One of the cracks is in First Brands, which is a car pot supplier.
I've never heard of it either.
But it's been feasting on private money from lenders and now it looks like it's heading into bankruptcy.
Another is Tricolour Holdings.
Again, not exactly a household name, but it's a subprime auto lender that has run itself into a sticky patch.
This all makes you wonder, has the corporate debt market overheated?
This is Unhedged, the Markets and Finance podcast from the Financial Times and Pushkin.
I'm Katie Martin, a markets columnist at the FT in London.
But I'm actually in New York this week.
Hooray!
Hooray!
Giving an address to the UN.
No, hanging out with the big fella, Rob Armstrong, Armstrong from the Unhedge newsletter, the daily newsletter for discerning markets dorks.
Rob,
my first question.
It's great to have you tease me face to face, Katie.
That's the point.
I was getting tired of being mocked from 3,000 miles away.
Tell me, why is it so hot here?
It's very, very hot.
It's very hot.
September is still summer in New York, and it is still humid.
I hope you didn't pack a sweater, or as you would say, a jumper, because you will not need it here here in New York City in September.
I didn't pack a jumper, but I did pack a suit to wear at an event tomorrow, which I think.
I'm going to be wearing a suit tonight, and I'm going to be sweating.
But Katie, I'm going to be looking good.
You reckon.
Now, listen, Rob, it is never good when the top of the FT homepage has big stories about credit.
going wrong.
Allow me to tell you what's in the current story at the top of our homepage from our colleague Eric Platt and also Robert Smith in London.
US debt investors have raised the alarm over lax lending standards in credit markets after the unraveling of two companies that just two weeks ago were deemed to be in strong health.
Uh-oh.
Ruhr.
Ruh-Row.
And as all discerning problem connoisseurs in markets know, the credit market is where the bad stuff always happens.
Always happens.
So let me just carry on from this story.
So
I'm paraphrasing a little, but Tricolor Holdings at the start of this month appears to have failed.
And First Brands Group is looking at bankruptcy proceedings.
The thing is, Tricolour had a triple-A rating when it borrowed in credit markets
very recently.
Basically, the people who examine who's borrowing what under what terms say, yep, this is a very solid company.
Really solid.
Super solid.
First Brands seems to have amassed as much as $10 billion in debt and off-balance sheet financing.
Yikes.
And it almost raised some more last month.
So let's start with First Brands.
Okay.
What the hell is First Brands?
Okay, First Brands is a very simple thing.
It is a company that produces car parts, which is a very normal, real economy thing to do.

§ **RECORDS SHOWN**:
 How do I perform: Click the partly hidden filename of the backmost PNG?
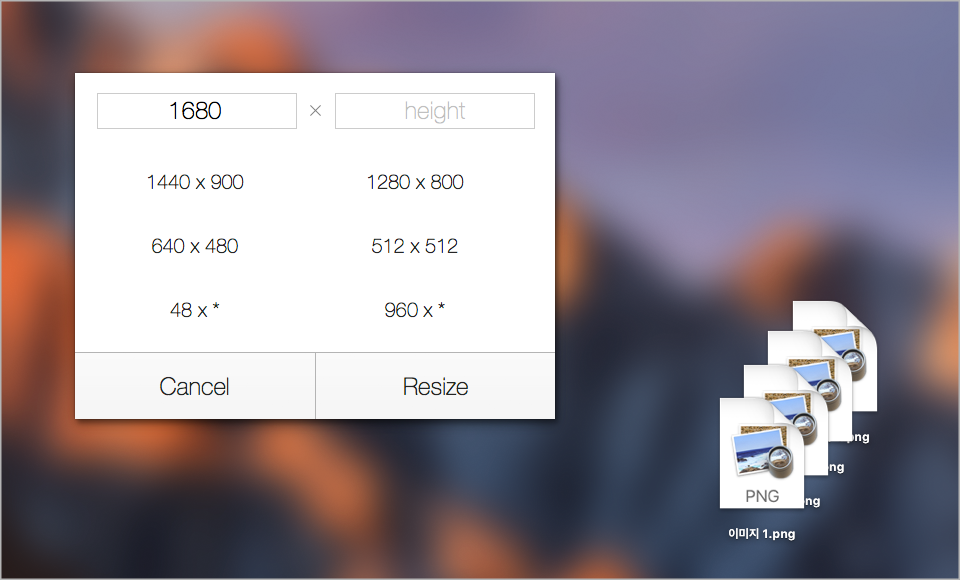tap(860, 437)
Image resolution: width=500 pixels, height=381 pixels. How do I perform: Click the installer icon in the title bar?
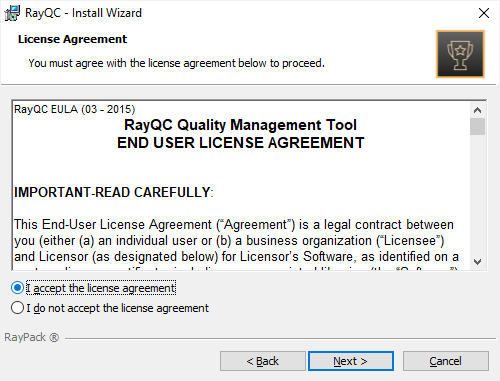click(x=12, y=13)
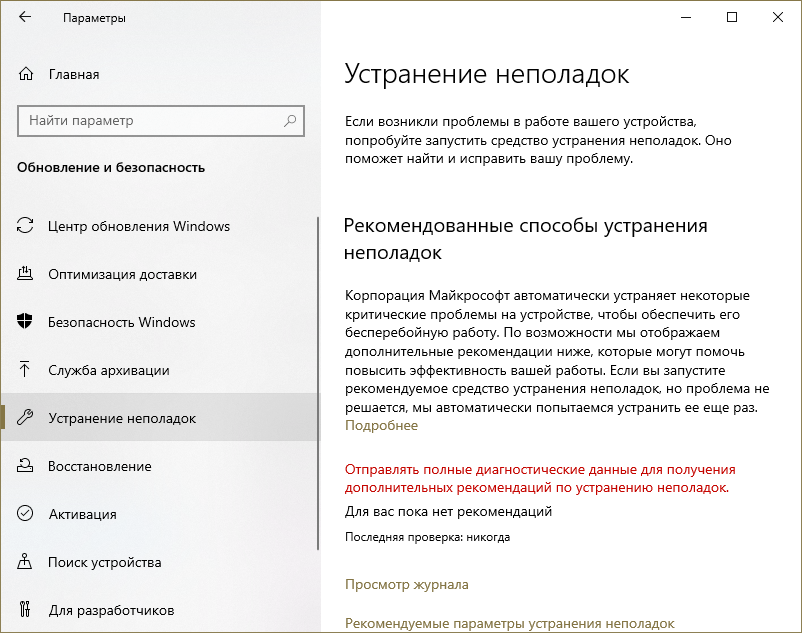Click the Activation checkmark icon

pyautogui.click(x=26, y=514)
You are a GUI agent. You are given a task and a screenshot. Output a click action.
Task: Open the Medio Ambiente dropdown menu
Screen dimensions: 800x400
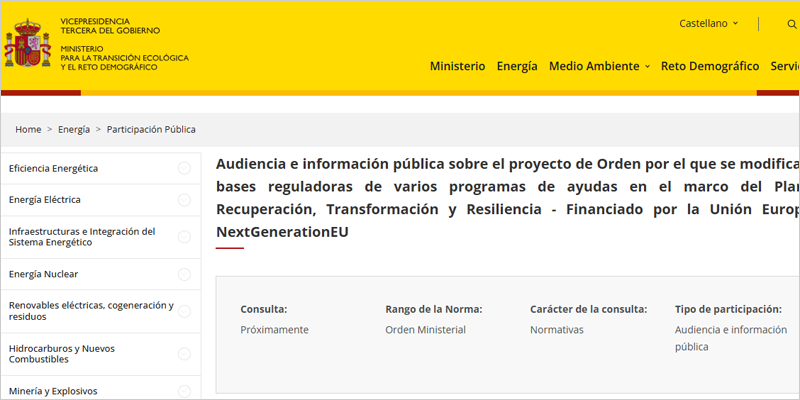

§ **EXERCISE A**:
According to the podcast transcript, how much debt and off-balance sheet financing does First Brands seem to have amassed?
§ **EXERCISE B**:
Echo the rows word for word, beginning at the first line of the rows and stopping after the line that contains "pyautogui.click(x=26, y=514)". Leave the pictures out.

§ **OUTPUT A**:
As much as $10 billion.

§ **OUTPUT B**:
 How do I perform: Click the partly hidden filename of the backmost PNG?
tap(860, 437)
Image resolution: width=500 pixels, height=381 pixels. How do I perform: Click the installer icon in the title bar?
click(x=12, y=13)
Click the Activation checkmark icon

pyautogui.click(x=26, y=514)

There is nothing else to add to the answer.